8. Encryption cannot begin on removable disk connected to a laptop computer if the laptop is running on battery power. It must be running on AC power. If a laptop computer goes on battery power during the initial encryption process (or a later decryption or re-encryption process) the activity is paused. When AC power is restored, the encryption, decryption, or re-encryption process resumes automatically.

9. Regardless of the type of computer you are working with, your system must not lose power, or otherwise shut down unexpectedly, during the encryption process. Do not remove the power cord from the system before the encryption process is over.

Protecting a Disk with PGP Whole Disk Encryption:

To protect a disk or partition using the PGP Whole Disk Encryption feature:

Open PGP Desktop and click on the PGP Disk item. The PGP Disk screen appears.
Click Encrypt a Disk.
The Encrypt Whole Disk screen appears, showing a listing of disks on your system that can be protected.
From the Select an external disk list, click on the disk or partition you want to protect.
In the Secure with section, specify how you want to access your protected disk or partition:

A. Select Passphrase, then click Continue.

B. The Add PGP Whole Disk User screen appears. Type a Name (or accept the default name), then type the desired passphrase in the Enter your passphrase field, and then type it again in the Confirm your passphrase field. To see your passphrase as you type, select Show Keystrokes.

C. Click Continue.

D. The PGP Whole Disk Encryption Summary screen appears, showing you a summary of how your disk is going to be encrypted. Review the information, then click Encrypt.

E. The encryption process begins.

Public Key User -If you want to protect your disk or partition with a public key:

A. Select Public Key, then click Continue.

B. The Add PGP Whole Disk User screen appears. Select a key from the drop-down list, then click Continue.

C. The Enter Passphrase dialog appears. Type the passphrase for the key you selected, then click OK.

D. The PGP Whole Disk Encryption Summary screen displays, showing you a summary of how your disk is going to be encrypted. Review the information, then click Encrypt.

E. The encryption process begins.
Click Close. The PGP Desktop screen appears; the encryption process continues in the background.
You can click Stop during the encryption process to temporarily stop the process. The Encryption is not complete dialog appears.
You can Pause the encryption process, Decrypt the portion of the disk/partition that is already encrypted, or Cancel to close the dialog and continue with the encryption process.
When the encryption process completes, the disk properties for the encrypted disk/partition appear.

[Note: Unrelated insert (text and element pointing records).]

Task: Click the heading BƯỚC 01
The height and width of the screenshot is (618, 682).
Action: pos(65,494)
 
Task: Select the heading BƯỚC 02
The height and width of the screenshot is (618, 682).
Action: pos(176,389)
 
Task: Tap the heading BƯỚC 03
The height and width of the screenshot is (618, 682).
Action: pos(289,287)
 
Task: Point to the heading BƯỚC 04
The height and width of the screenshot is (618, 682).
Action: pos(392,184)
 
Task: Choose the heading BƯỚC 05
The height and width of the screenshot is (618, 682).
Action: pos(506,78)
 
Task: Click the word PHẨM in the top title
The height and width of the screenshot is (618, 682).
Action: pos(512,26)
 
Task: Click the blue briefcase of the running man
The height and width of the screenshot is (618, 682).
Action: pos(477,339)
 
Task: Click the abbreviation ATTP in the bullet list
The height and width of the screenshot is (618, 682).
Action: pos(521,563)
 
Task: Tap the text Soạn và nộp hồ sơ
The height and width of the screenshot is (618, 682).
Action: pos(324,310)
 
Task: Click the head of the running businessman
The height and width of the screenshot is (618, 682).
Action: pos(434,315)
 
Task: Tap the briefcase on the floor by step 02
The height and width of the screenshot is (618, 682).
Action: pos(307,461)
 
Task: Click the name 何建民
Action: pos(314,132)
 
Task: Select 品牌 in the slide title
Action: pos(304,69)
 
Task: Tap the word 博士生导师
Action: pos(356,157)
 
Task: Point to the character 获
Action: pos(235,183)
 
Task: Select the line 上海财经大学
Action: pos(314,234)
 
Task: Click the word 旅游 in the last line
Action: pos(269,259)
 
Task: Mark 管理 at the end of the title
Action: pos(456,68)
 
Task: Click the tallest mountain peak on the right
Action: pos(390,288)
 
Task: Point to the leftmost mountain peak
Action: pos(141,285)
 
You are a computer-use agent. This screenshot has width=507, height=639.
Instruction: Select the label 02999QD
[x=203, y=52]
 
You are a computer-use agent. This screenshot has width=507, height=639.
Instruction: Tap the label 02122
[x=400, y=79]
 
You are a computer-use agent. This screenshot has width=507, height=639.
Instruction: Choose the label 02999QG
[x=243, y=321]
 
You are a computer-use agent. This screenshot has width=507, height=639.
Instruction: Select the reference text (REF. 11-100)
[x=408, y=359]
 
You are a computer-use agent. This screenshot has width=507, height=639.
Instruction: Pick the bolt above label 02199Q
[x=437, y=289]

Note: The Passphrase Quality bar provides a basic guideline for the strength of the passphrase you are creating by comparing the estimated amount of entropy in the passphrase you enter against a true 128-bit random string (the same amount of entropy in an AES128 key). Filling the Passphrase Quality bar should give you a strong passphrase that could take billions of years to brute-force decrypt.

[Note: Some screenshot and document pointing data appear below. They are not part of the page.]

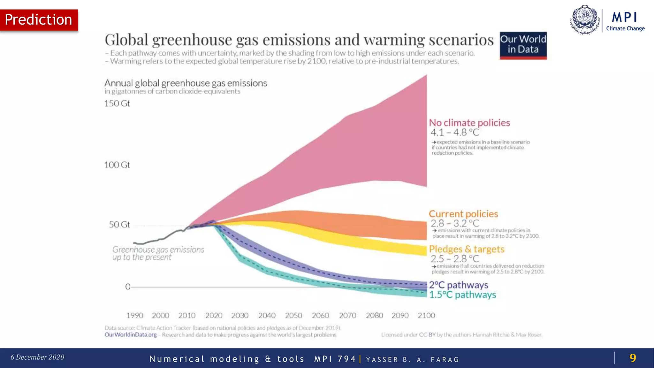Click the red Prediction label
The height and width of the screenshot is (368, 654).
tap(39, 20)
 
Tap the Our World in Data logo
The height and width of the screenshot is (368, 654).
tap(523, 45)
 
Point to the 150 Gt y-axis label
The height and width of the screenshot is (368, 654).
tap(117, 103)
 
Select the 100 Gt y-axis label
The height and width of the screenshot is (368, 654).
tap(117, 165)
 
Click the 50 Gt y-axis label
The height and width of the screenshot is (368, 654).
tap(119, 225)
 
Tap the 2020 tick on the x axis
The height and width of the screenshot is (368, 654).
tap(214, 316)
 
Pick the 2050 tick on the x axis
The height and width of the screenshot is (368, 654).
tap(293, 316)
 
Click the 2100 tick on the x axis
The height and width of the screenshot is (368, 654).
tap(426, 316)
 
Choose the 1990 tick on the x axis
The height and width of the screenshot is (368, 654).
tap(134, 316)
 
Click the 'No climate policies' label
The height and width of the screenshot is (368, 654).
tap(469, 123)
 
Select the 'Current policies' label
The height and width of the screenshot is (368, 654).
tap(463, 214)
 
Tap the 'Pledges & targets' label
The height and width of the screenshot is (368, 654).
tap(466, 249)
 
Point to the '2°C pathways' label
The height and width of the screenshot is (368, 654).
tap(458, 285)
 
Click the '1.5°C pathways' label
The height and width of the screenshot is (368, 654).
tap(462, 295)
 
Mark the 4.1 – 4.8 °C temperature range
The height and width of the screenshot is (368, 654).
tap(454, 132)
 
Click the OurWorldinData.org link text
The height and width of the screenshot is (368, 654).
tap(131, 335)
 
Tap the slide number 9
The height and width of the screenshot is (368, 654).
tap(632, 358)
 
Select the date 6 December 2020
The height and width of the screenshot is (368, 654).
tap(37, 357)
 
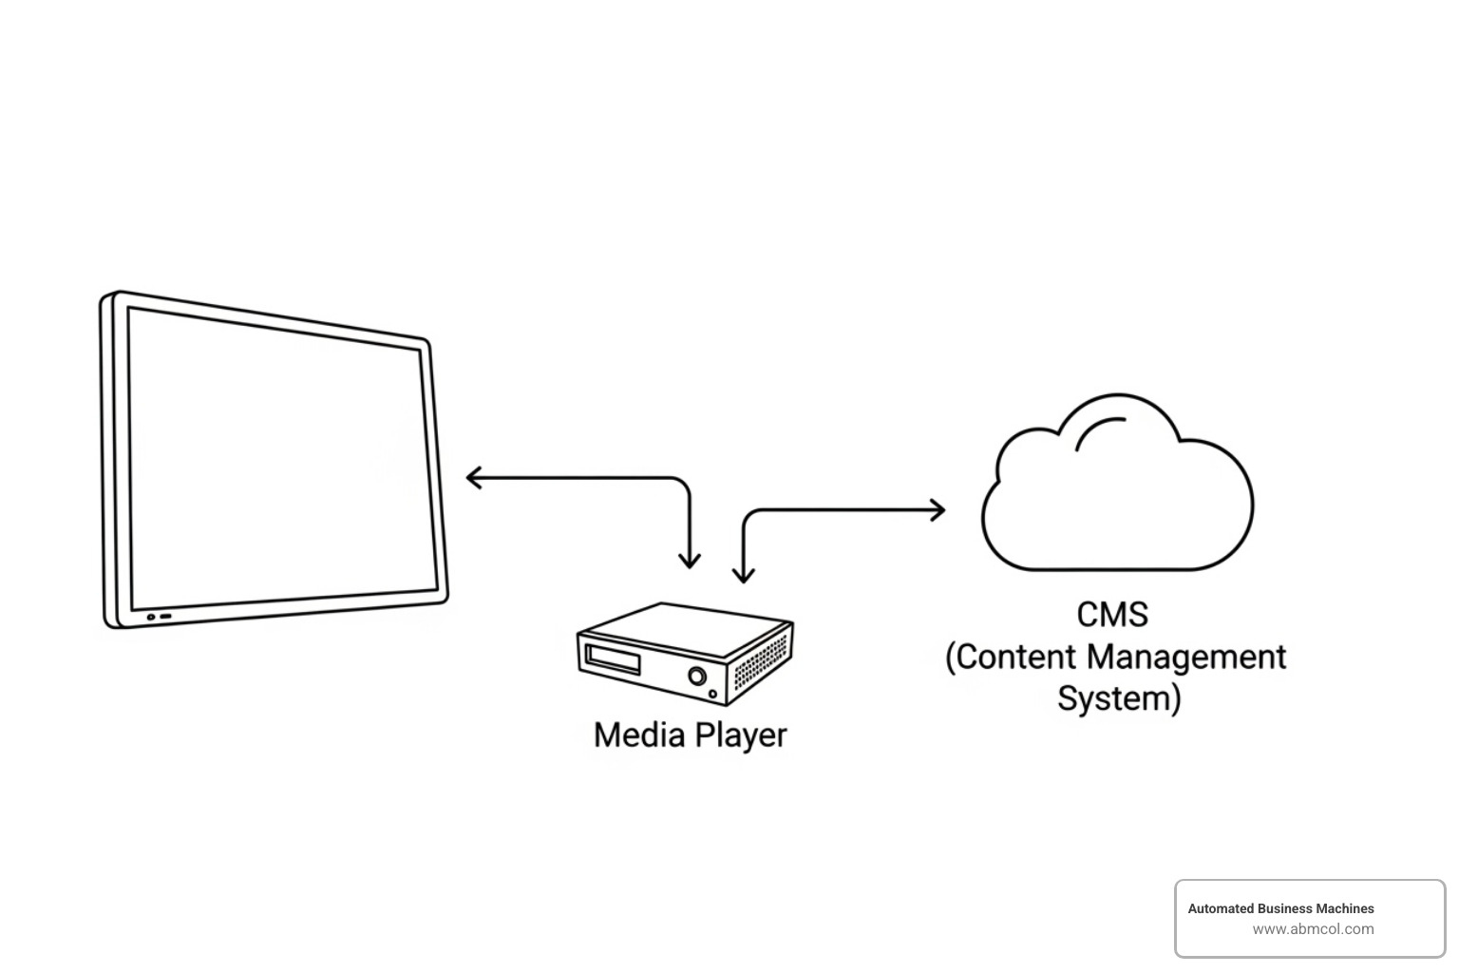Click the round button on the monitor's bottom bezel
point(150,617)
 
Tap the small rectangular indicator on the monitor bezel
point(165,617)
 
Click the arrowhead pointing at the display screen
point(471,478)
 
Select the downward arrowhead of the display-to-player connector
point(690,561)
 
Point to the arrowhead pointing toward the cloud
point(938,510)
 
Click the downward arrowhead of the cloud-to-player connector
point(744,574)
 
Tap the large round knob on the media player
point(697,676)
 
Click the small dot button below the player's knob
point(713,695)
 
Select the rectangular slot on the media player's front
point(613,658)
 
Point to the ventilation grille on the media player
point(761,660)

Normally, as an added level of security, the characters you type for the passphrase are not visible on the screen. However, if you are sure that no one is watching and you would like to see the characters of your passphrase as you type, select the Show Keystrokes checkbox.

If the encryption process stops and PGP Desktop indicates a disk read/write error, it means that PGP Desktop has encountered bad sectors on your disk or partition during the encryption process. Immediately reverse the encryption process by decrypting the portion of the disk or partition that has been encrypted, then use your disk verification tools to find and resolve the problem.